El panorama del comercio internacional está experimentando un cambio significativo, donde los corredores terrestres en el comercio internacional están comenzando a desafiar la hegemonía de las rutas marítimas. Este fenómeno, documentado en el último informe de la Unión Internacional del Transporte por Carretera (IRU), destaca la creciente importancia de las conexiones terrestres que facilitan el transporte de mercancías entre Asia, Medio Oriente y Europa.
Transformación de la logística internacional
La logística internacional está en medio de una transformación que se vuelve cada vez más evidente. Aunque el transporte marítimo sigue siendo un pilar del comercio global, los corredores terrestres están capturando flujos de carga que antes dependían exclusivamente de las rutas oceánicas. Esta tendencia se ha visto impulsada por la necesidad de diversificación y la búsqueda de alternativas logísticas más resilientes en un contexto global marcado por tensiones geopolíticas y la reconfiguración de cadenas de suministro.
Durante 2025, la expansión de los corredores terrestres se aceleró, ofreciendo opciones más rápidas y eficientes en comparación con las tradicionales rutas marítimas. Por ejemplo, el transporte entre Turquía y Kuwait puede completarse en solo cuatro días, en contraste con los 45 días que requiere la ruta marítima habitual. Asimismo, las operaciones entre Turquía y los Emiratos Árabes Unidos se reducen a aproximadamente diez días, en comparación con los 20 a 30 días de las alternativas marítimas.
Cuando el camión llega antes que el barco
Un caso notable se presenta en Medio Oriente, donde la implementación del sistema TIR en Irak ha permitido la creación de nuevas rutas que conectan Turquía con los países del Golfo. Esto ha resultado en una notable reducción de los tiempos de tránsito, lo que demuestra la competitividad de los corredores terrestres en el comercio internacional.

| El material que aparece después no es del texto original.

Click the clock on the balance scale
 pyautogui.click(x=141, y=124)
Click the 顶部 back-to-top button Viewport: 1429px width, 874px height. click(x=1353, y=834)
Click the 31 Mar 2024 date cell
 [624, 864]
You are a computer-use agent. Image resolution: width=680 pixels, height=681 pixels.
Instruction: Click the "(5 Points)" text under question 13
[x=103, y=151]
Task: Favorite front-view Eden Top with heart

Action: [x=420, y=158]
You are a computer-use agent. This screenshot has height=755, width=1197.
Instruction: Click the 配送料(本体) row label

La apertura de Irak como un corredor de tránsito ha facilitado la creación de siete nuevas rutas internacionales en solo ocho meses, con más de mil operaciones realizadas bajo el régimen TIR. Este avance no solo mejora la eficiencia, sino que también ofrece una alternativa viable al transporte marítimo.
Eurasia acelera el cambio
La competencia entre corredores terrestres y rutas marítimas también se observa en Eurasia. Un ejemplo destacado es el primer envío de baterías de ion-litio entre China y Turquía a través del Corredor Transcaspiano, que se completó en tres semanas, superando los tiempos de transporte marítimo que oscilan entre 30 y 40 días. Este crecimiento en las operaciones TIR hacia y desde China, que aumentaron un 144% en 2025, resalta la tendencia hacia la utilización de corredores terrestres.
Además, una operación entre China y Dubái logró reducir el tiempo de tránsito a 15 días mediante una combinación de transporte terrestre y marítimo, en comparación con los 30 días de las opciones convencionales.
Infraestructura física y digital
El avance de estos corredores terrestres en el comercio internacional no se limita a la construcción de nuevas carreteras o pasos fronterizos. La simplificación administrativa, la digitalización y la armonización regulatoria son factores clave para atraer carga internacional. Herramientas como eTIR y los carriles prioritarios para operaciones internacionales han permitido reducir los tiempos de espera y mejorar la previsibilidad de los movimientos transfronterizos.
Según la IRU, el transporte terrestre sigue el principio de menor resistencia, lo que significa que los países que simplifican procedimientos y eliminan cuellos de botella logísticos son los que logran captar mayores flujos de comercio internacional.
Un fenómeno que también mira a Sudamérica
Aunque el desarrollo más visible se concentra en Eurasia y Medio Oriente, América del Sur también comienza a posicionarse dentro de esta tendencia. La adhesión de Brasil al sistema TIR en 2025 abre nuevas posibilidades para corredores terrestres regionales y proyectos de integración como el Corredor Bioceánico, que conectará los océanos Atlántico y Pacífico a través de Brasil, Paraguay, Argentina y Chile.
En un contexto donde las empresas buscan cadenas de suministro más resilientes y menores tiempos de tránsito, los corredores terrestres se están consolidando como una alternativa cada vez más relevante en el comercio internacional. Aunque no reemplazan al transporte marítimo, sí lo complementan y compiten en ciertos tráficos, modificando gradualmente el mapa logístico global.